If $ab = \frac{1}{2},$ then $a + b = \sqrt{2}.$  Then $a$ and $b$ are the roots of
\[t^2 - t \sqrt{2} + \frac{1}{2} = 0.\]We can factor this as $\left( t - \frac{1}{\sqrt{2}} \right)^2 = 0,$ so $t = \frac{1}{\sqrt{2}}.$  Therefore, $a = b = \frac{1}{\sqrt{2}},$ or
\[\cos x = \sin x = \frac{1}{\sqrt{2}}.\]The only solution is $x = \frac{\pi}{4}.$

If $ab = -\frac{1}{4},$ then $a + b = -\frac{1}{\sqrt{2}}.$  Then $a$ and $b$ are the roots of
\[t^2 + \frac{1}{\sqrt{2}} t - \frac{1}{4} = 0.\]By the quadratic formula,
\[t = \frac{-\sqrt{2} \pm \sqrt{6}}{4}.\]If $\cos x = \frac{-\sqrt{2} + \sqrt{6}}{4}$ and $\sin x = \frac{-\sqrt{2} - \sqrt{6}}{4},$ then $x = \frac{19 \pi}{12}.$  (To compute this angle, we can use the fact that $\cos \frac{\pi}{12} = \frac{\sqrt{2} + \sqrt{6}}{4}$ and $\cos \frac{5 \pi}{12} = \frac{\sqrt{6} - \sqrt{2}}{4}.$)

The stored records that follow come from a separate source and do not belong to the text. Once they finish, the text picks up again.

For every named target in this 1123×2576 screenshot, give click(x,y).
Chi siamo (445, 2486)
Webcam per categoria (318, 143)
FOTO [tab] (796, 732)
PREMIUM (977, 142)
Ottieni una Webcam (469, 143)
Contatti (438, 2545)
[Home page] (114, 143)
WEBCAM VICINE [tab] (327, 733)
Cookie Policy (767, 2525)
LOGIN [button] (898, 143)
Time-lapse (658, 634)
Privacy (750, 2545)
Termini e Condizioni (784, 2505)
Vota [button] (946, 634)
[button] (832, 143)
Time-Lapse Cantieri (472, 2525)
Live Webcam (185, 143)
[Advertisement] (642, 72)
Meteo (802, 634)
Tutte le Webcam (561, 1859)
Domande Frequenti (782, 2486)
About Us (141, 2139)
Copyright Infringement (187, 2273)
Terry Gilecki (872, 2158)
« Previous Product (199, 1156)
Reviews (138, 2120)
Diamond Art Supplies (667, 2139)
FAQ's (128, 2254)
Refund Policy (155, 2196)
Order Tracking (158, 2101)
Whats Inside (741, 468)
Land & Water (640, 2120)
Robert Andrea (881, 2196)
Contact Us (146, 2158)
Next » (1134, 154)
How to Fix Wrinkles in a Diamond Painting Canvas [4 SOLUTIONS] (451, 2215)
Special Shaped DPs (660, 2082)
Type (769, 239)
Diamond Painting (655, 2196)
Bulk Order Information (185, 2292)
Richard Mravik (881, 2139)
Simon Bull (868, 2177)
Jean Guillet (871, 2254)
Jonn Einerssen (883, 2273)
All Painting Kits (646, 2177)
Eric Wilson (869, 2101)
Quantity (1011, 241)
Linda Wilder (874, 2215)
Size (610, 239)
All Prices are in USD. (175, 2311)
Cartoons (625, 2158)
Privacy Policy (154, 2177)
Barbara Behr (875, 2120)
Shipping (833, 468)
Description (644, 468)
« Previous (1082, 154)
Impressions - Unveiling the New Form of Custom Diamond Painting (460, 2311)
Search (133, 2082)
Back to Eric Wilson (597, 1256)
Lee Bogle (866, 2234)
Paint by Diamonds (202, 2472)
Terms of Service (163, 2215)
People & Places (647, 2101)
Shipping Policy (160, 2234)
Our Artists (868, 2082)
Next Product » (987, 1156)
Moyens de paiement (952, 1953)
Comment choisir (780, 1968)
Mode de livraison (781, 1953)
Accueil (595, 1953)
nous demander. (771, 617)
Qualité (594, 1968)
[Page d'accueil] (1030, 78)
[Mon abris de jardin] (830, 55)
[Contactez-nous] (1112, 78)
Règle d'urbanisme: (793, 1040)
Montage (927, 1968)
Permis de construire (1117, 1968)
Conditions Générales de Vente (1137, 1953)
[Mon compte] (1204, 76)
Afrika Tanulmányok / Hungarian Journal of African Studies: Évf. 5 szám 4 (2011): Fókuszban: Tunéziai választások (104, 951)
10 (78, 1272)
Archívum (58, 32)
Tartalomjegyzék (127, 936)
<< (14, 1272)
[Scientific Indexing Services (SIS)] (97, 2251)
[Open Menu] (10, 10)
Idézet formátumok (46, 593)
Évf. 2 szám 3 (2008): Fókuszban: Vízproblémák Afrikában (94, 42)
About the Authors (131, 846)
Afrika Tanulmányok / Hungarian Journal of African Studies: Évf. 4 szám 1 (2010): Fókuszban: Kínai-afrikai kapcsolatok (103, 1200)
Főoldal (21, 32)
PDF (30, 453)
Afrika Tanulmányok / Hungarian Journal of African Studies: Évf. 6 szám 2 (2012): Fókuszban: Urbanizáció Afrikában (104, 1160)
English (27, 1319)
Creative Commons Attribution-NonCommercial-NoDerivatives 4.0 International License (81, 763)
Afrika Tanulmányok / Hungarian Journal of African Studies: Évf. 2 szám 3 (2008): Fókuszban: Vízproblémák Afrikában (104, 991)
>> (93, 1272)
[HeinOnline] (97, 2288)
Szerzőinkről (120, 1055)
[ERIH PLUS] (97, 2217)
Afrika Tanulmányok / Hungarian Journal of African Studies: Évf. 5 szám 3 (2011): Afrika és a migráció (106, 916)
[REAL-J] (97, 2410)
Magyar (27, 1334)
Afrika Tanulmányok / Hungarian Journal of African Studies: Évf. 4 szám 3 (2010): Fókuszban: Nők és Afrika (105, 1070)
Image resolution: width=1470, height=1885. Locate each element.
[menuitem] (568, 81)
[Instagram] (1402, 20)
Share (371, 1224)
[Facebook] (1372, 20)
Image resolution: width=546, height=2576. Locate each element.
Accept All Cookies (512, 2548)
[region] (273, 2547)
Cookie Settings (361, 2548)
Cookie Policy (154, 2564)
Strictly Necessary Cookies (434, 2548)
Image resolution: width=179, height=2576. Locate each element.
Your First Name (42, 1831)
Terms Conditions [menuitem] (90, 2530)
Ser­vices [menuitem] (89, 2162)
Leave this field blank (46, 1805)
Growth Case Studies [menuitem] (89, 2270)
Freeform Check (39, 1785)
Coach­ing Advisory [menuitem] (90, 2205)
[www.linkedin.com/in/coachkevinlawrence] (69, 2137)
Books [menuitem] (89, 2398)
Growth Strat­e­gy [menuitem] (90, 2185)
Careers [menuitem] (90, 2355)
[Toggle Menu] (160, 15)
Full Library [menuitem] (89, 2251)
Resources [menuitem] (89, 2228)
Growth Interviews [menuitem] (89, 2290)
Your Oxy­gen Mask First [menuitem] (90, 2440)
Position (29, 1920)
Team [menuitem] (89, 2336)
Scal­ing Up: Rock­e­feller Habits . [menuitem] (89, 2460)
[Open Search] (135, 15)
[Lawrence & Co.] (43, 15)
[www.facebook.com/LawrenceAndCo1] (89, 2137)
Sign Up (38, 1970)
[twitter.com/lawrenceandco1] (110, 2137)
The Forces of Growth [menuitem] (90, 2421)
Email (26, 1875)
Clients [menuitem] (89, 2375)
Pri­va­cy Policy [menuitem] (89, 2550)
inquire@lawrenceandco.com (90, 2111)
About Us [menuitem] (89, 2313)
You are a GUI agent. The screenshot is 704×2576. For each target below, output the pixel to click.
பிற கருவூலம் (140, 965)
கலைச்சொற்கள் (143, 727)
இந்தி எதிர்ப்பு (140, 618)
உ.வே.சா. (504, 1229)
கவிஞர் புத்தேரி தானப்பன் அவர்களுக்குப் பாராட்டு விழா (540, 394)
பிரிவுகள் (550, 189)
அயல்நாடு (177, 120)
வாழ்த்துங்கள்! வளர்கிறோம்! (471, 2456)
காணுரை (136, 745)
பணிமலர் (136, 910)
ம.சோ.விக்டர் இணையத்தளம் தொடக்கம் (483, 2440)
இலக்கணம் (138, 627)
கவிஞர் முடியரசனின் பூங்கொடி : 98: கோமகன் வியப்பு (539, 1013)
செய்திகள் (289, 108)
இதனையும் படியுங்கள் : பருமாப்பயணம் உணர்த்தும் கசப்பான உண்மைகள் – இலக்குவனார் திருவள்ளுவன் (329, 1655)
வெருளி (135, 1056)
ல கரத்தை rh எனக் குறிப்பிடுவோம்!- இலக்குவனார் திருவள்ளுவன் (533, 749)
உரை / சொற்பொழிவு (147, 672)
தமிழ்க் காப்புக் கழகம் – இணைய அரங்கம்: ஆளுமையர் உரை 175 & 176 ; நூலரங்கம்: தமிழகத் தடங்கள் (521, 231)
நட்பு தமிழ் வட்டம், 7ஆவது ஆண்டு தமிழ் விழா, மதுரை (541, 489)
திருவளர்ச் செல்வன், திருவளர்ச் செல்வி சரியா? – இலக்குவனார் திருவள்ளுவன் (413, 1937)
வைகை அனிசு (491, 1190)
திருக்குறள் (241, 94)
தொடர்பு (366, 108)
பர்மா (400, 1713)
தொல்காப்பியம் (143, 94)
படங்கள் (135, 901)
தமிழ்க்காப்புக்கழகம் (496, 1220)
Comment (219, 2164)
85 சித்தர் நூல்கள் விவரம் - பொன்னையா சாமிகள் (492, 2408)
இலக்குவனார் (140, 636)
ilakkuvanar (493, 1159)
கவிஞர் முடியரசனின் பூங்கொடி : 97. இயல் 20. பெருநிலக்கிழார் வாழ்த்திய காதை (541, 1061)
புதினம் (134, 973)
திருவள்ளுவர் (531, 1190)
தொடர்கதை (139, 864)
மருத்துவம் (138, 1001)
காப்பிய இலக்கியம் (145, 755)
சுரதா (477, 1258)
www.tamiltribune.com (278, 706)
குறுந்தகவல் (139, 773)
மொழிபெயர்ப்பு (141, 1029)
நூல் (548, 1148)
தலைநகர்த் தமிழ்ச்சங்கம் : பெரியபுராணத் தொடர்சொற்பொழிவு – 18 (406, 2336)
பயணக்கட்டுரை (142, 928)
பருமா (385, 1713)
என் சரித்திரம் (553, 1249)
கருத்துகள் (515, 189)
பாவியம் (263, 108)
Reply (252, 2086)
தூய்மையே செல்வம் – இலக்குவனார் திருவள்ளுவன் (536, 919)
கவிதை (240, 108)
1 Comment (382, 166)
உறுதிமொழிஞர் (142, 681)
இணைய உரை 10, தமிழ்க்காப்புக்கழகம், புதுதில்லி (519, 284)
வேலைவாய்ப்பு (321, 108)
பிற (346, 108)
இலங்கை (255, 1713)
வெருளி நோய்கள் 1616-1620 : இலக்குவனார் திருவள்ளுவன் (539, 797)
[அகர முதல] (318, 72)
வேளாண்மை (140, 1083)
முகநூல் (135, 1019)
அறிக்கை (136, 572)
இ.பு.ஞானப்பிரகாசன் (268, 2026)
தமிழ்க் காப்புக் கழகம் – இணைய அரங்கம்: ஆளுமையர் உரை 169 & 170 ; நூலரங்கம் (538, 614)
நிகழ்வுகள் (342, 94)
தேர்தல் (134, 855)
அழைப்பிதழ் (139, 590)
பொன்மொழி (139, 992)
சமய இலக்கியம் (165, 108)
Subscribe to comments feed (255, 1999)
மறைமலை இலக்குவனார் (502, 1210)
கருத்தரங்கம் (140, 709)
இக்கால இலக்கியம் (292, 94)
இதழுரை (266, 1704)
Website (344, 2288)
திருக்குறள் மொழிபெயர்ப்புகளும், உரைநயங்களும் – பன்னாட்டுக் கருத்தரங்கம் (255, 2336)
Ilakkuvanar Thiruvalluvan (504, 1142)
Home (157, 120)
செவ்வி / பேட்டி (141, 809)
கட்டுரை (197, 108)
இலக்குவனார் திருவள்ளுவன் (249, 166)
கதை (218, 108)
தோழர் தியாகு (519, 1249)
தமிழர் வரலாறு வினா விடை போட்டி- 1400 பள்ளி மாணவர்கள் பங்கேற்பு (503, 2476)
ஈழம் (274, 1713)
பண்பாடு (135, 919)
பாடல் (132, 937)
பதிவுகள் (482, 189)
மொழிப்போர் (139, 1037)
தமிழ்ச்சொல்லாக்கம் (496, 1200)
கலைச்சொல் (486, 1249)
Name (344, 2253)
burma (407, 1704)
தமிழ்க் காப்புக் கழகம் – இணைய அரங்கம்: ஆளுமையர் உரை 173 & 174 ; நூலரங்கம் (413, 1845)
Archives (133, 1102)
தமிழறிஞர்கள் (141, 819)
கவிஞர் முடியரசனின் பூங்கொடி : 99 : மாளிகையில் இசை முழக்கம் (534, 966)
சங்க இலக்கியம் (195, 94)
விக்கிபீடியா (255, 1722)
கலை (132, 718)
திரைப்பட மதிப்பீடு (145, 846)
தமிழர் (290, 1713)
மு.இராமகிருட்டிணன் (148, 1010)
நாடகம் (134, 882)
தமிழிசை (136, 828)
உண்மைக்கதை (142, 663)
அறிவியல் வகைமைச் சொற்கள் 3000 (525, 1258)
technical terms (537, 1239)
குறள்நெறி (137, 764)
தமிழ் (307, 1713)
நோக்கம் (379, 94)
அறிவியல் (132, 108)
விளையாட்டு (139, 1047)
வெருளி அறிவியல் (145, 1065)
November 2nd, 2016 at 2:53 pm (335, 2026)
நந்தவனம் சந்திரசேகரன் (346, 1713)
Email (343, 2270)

If $\cos x = \frac{-\sqrt{2} - \sqrt{6}}{4}$ and $\sin x = \frac{-\sqrt{2} + \sqrt{6}}{4},$ then $x = \frac{11 \pi}{12}.$

Hence, the sum of all solutions is $\frac{\pi}{4} + \frac{19 \pi}{12} + \frac{11 \pi}{12} = \boxed{\frac{11 \pi}{4}}.$